■ Selected passage
Hamish Curry, Executive Director, Asia Education Foundation
In 2012 I was fortunate to be in the TEDxMelbourne audience to hear Shanaka Fernando, founder of Lentil As Anything, speak passionately about his story, ‘Universal pay as you feel'.
His closing words have since resonated with me.
“We call ourselves a human race, but this is not a race, this is not a competition. I prefer the term ‘humankind’. It implies kindness. We share an affinity. There is a richness that awakes us… our ability to embrace and be open to each other. For one day of the year, pay as you feel. Can we start with that?”
The intention of connecting people across cultures, communities, borders, and contexts means to open people to different perspectives, new ideas and unique experiences. The impacts of doing so have been broad, long lasting and incredibly powerful. However, much of the work AEF has done in linking education to intercultural learning and partnerships often feels intangible. We can count people, partners and measure participation, but we might never really understand the type and time the impact takes.
This is why our work is so important. In the same way a teacher might only glimpse the ripples they inspire in their learners, AEF is building relationships and collaborative approaches that shift how educators and students see the world; and how they interact with it. If we want educators and our youth to appreciate and elevate the connections between Australia and our diverse Asia-Pacific neighbourhood, then mindsets, skillsets, and values matter.
In simple terms, AEF is driving how we equip educators and students with the intercultural learning and global perspectives to navigate a shared future with Asia-Pacific. This is our mission in our AEF Strategy 2020-2023. This learning needs to happen at local and international levels. Yet there is an all-too-common assumption that Asia is ‘out there’. As one of our school leader participants in the Victorian Building Global Citizenship Course said last year, “the journey into global citizenship, we were thinking that it starts outside of our school, but through this whole process we’ve realized that we need to start within our school.”

■ Brief
From the piece on the Asia Education Foundation above, extract the stretch from "This is why" through "and values matter.", copying it word for word.

■ Records shown

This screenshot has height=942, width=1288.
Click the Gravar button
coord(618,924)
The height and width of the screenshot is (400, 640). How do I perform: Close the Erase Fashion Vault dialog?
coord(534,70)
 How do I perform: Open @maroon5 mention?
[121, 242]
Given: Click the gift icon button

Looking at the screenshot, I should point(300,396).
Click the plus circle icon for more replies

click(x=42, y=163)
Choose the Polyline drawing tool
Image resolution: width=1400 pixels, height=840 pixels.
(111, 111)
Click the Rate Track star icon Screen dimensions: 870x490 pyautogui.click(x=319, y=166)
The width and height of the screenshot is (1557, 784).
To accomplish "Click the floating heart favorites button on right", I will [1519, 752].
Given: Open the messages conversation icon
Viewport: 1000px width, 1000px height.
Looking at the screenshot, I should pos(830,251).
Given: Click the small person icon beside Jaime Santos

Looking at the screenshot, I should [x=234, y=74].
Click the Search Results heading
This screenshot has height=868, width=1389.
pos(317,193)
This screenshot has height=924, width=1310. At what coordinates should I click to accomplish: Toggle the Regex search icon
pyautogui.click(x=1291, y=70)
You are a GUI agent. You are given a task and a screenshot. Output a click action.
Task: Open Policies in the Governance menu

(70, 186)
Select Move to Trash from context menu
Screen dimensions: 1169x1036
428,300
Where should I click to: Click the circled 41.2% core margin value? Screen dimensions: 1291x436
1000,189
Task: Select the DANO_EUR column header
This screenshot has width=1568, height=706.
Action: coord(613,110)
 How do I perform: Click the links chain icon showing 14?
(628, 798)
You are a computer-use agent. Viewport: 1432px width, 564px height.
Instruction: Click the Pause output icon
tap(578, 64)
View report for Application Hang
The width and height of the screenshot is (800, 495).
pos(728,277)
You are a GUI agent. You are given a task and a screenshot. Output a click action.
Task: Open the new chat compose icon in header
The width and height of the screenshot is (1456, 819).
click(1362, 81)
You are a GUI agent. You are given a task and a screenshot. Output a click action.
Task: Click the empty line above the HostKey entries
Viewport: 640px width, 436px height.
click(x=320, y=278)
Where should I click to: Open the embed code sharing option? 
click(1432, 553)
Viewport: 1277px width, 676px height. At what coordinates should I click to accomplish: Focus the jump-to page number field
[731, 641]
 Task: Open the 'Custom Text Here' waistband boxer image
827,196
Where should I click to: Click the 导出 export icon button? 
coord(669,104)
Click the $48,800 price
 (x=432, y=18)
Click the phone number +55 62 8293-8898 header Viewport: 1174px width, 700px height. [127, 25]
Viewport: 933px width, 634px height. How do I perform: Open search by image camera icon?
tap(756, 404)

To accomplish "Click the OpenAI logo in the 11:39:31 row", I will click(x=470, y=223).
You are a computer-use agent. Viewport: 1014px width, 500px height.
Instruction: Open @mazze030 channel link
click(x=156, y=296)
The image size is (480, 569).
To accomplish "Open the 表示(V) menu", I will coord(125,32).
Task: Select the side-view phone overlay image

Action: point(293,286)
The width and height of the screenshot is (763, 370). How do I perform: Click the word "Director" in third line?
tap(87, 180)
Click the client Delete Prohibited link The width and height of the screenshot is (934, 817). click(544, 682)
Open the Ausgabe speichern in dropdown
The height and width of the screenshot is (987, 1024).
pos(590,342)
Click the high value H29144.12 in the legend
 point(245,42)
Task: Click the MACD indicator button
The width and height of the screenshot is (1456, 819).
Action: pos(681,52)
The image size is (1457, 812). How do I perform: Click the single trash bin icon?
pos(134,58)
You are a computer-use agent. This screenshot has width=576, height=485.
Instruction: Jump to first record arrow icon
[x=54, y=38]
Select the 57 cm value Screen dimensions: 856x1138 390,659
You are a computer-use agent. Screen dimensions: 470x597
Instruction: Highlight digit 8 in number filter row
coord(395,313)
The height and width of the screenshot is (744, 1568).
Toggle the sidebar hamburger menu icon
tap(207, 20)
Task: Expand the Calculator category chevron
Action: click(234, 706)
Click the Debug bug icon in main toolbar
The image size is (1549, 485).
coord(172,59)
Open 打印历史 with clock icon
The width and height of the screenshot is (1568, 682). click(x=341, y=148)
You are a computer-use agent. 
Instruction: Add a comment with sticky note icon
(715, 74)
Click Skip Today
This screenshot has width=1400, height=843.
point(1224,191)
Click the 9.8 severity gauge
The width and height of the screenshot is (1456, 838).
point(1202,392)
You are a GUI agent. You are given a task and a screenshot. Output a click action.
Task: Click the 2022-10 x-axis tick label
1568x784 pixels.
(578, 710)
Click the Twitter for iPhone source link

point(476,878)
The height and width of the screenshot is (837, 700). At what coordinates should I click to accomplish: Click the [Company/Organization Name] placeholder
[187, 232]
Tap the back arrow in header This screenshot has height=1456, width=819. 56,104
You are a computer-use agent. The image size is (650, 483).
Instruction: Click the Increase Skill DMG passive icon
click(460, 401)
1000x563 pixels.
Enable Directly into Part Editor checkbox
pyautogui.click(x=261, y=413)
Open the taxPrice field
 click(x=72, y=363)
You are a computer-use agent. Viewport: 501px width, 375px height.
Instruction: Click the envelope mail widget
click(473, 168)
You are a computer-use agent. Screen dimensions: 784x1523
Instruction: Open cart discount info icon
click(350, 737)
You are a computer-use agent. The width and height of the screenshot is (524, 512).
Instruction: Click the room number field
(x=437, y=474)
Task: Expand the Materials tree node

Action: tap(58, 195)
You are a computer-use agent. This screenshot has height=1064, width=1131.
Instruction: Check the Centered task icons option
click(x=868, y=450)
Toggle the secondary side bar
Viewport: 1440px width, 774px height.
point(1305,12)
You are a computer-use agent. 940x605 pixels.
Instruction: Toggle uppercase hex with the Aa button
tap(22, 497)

■ Exercise result
This is why our work is so important. In the same way a teacher might only glimpse the ripples they inspire in their learners, AEF is building relationships and collaborative approaches that shift how educators and students see the world; and how they interact with it. If we want educators and our youth to appreciate and elevate the connections between Australia and our diverse Asia-Pacific neighbourhood, then mindsets, skillsets, and values matter.